» **EXCERPT PROVIDED**:
Datasets created for the EURO CSS Data Challenge

Base file with the search query and results (hash)

File: all_people_hap*.zip (extract by "unzip -p 'all_people_hap*.zip' | cat > all_people_hap.tsv")
Columns:
- geo_location:
- keyword: search term
- language: language of user
- login_status: logged in into google
- plugin_id: plugin id
- plugin_version: plugin version
- result_hash: hash result of search
- search_date: search date
- search_type: google news or google search
- user: user id
- geo_location2: postal code
- const_i: constituency id (can be linked to number of votes)
- day: day of search
- av_haps_all: average happiness of the text in the links
- std_haps_all: std of the average happiness of the text in the links
- count_haps_all: number of articles with info on text
- count_ideo_all: number of articles with info on ideology
- user2: concatenation of user + login_status (sometimes it can log out)
- {party}_ideo: average ideology of the party {party} in the links. 0 = links never shared by {party}. 1 = links only shared by {party}
- {party}_std_ideo: std of the ideology of the party {party} in teh text of the links

Based on the Twitter activity of politicians and organizations

File: link_text_.zip (extract using: "unzip -p 'all_text_links_.zip' | cat > all_text_links.tsv")

» **GOALS**:
#1 Using the dataset description, answer each question:
(a) What two values can the search_type column take?
(b) What does the geo_location2 column hold?
(c) On whose Twitter activity are the later datasets based?
#2 Reproduce the dataset description word for word, starting at "File: all_people_hap*.zip (extract" and ending at "number of votes)".
#3 Write what comes next in the dataset description, picking up after its final line.

» **ENTRIES**:
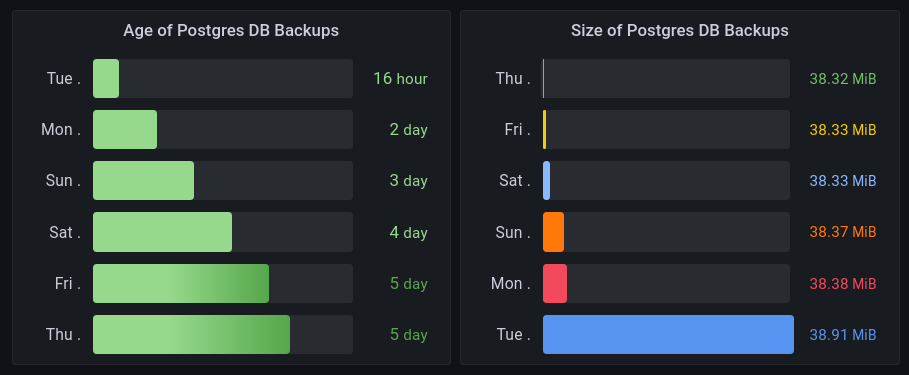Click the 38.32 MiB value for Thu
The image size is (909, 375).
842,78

...

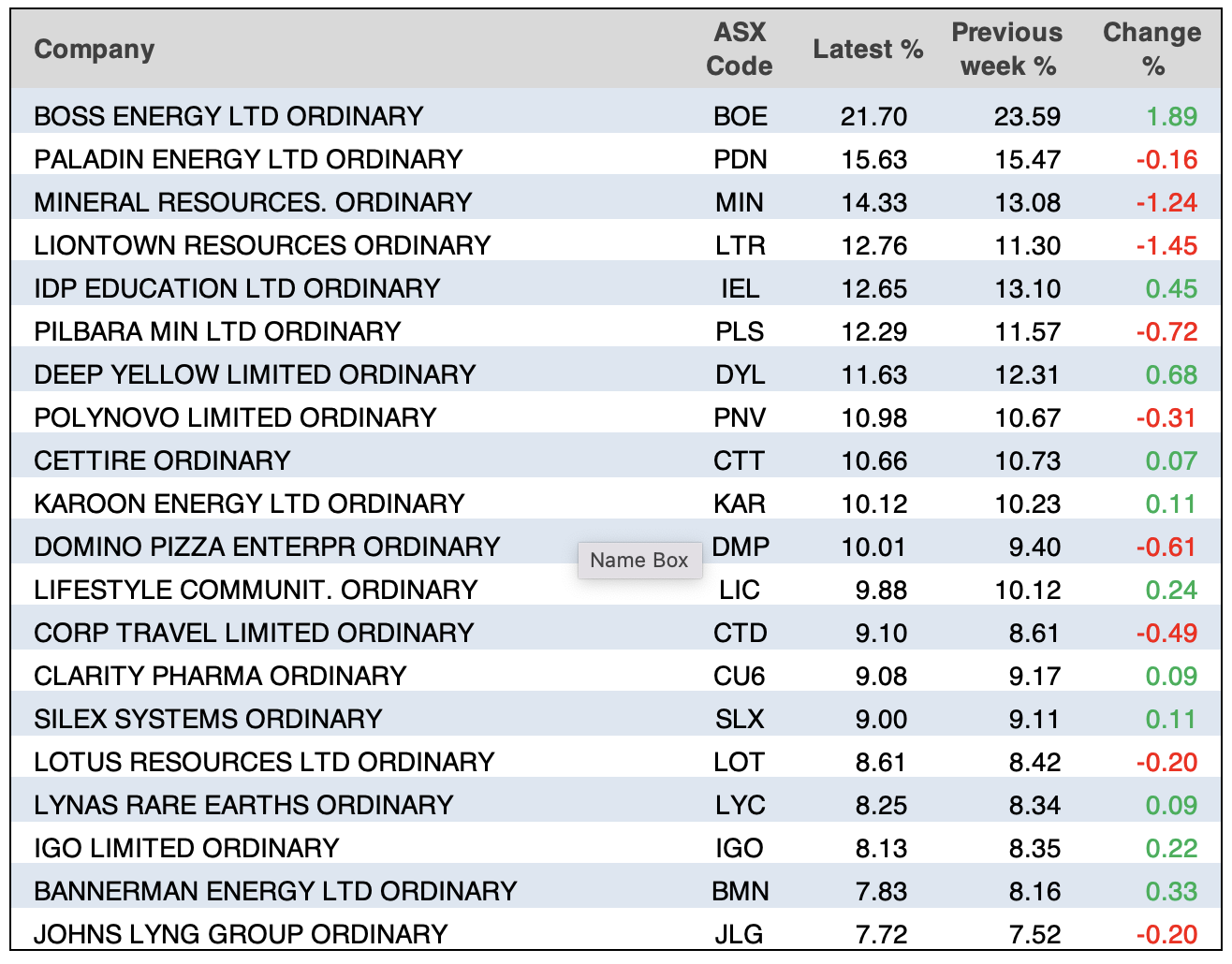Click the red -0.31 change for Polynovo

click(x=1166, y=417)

» **TASK RESULTS**:
#1
(a) Google News or Google search
(b) A postal code
(c) Politicians and organizations

#2
File: all_people_hap*.zip (extract by "unzip -p 'all_people_hap*.zip' | cat > all_people_hap.tsv")
Columns:
- geo_location:
- keyword: search term
- language: language of user
- login_status: logged in into google
- plugin_id: plugin id
- plugin_version: plugin version
- result_hash: hash result of search
- search_date: search date
- search_type: google news or google search
- user: user id
- geo_location2: postal code
- const_i: constituency id (can be linked to number of votes)

#3
Columns:
- Link_original: Original link
- Link_obtained: Link returned by website
- Text: Raw text in website

File: links_happiness_language.tsv
Language and happiness of the text in the links, using labMTsimple.storyLab and detect_language
Columns (no header!):
- Original link
- Language
- Raw mean happiness
- Raw STD of happiness
- Weigthed average of happiness (weight = TFIDF score of word)
- Weighted STD of happiness (weight = TFIDF score of word)
- Empty column (placeholder for other measures of happiness)
- Empty column (placeholder for other measures of happiness)
- Empty column (placeholder for other measures of happiness)
- Empty column (placeholder for other measures of happiness)
- Length of text

File: votes_by_constituency.tsv
From website: https://www.bundeswahlleiter.de/en/bundestagswahlen/2017/ergebnisse/bund-99/land-{}.html ({} is a number from 1 to 16, both included)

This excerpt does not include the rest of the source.